Próbki podpisów mają posłużyć do ekspertyzy grafologicznej, która ma rozsądzić, czy Lech Wałęsa na początku lat 70. współpracował ze Służbą Bezpieczeństwa. Dokumenty świadczące o takiej tezie IPN znalazł w połowie lutego w domu wdowy po gen. Czesławie Kiszczaku.

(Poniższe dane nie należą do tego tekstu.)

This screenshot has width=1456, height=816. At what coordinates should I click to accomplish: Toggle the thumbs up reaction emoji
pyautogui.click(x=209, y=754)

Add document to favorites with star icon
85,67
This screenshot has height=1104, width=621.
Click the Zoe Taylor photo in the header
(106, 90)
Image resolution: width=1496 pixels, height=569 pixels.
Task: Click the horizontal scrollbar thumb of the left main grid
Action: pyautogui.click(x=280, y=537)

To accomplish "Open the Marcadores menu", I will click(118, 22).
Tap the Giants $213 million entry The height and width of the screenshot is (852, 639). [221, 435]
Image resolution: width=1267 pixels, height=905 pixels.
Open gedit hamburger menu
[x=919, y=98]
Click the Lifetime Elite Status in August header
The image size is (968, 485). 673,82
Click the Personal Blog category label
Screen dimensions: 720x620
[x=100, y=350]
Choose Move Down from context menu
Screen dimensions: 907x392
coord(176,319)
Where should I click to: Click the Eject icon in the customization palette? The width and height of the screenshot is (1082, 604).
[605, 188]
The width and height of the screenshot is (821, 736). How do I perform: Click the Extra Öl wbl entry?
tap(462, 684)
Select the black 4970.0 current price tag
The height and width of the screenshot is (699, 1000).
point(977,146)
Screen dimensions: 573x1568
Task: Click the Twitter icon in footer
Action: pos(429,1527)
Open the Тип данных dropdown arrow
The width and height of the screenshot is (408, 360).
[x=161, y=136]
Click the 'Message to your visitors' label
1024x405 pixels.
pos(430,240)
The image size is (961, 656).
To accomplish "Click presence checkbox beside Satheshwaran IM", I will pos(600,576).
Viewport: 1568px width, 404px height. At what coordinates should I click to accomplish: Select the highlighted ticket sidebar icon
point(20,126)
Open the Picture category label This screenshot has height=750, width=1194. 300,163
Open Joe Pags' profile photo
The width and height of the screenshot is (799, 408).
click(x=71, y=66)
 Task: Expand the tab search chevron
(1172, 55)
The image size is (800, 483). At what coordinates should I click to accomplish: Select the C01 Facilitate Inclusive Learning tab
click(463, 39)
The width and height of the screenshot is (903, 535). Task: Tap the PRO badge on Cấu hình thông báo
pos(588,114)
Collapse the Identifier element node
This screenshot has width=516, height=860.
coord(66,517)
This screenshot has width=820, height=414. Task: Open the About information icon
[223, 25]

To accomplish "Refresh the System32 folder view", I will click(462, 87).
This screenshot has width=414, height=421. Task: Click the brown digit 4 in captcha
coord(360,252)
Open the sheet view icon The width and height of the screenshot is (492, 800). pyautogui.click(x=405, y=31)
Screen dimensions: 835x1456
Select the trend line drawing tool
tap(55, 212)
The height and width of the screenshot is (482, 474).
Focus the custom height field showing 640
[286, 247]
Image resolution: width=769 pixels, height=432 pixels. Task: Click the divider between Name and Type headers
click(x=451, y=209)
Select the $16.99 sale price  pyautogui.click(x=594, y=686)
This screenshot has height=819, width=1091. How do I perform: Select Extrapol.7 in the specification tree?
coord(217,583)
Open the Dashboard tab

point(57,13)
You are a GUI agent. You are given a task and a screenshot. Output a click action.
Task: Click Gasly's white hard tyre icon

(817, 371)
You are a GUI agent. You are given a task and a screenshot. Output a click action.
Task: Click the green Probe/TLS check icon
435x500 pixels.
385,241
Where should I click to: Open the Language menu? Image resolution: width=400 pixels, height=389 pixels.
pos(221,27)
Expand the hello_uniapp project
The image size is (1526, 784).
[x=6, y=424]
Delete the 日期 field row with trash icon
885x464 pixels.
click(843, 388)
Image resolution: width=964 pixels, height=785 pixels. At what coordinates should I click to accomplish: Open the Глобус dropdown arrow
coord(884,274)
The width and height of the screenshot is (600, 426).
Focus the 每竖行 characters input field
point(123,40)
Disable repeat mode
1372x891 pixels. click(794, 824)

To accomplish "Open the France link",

Biegli Instytutu Ekspertyz Sądowych im. Jana Sehna w Krakowie mają do 31 stycznia 2017 r. wydać opinię ws. dokumentów z teczki TW "Bolka" - informował IPN w połowie listopada. Początkowo, jako termin wykonania opinii podawano 15 listopada tego roku. Przesunięcie związane jest "ze znaczną ilością materiału dowodowego podlegającego badaniu".

Więcej w TVN24.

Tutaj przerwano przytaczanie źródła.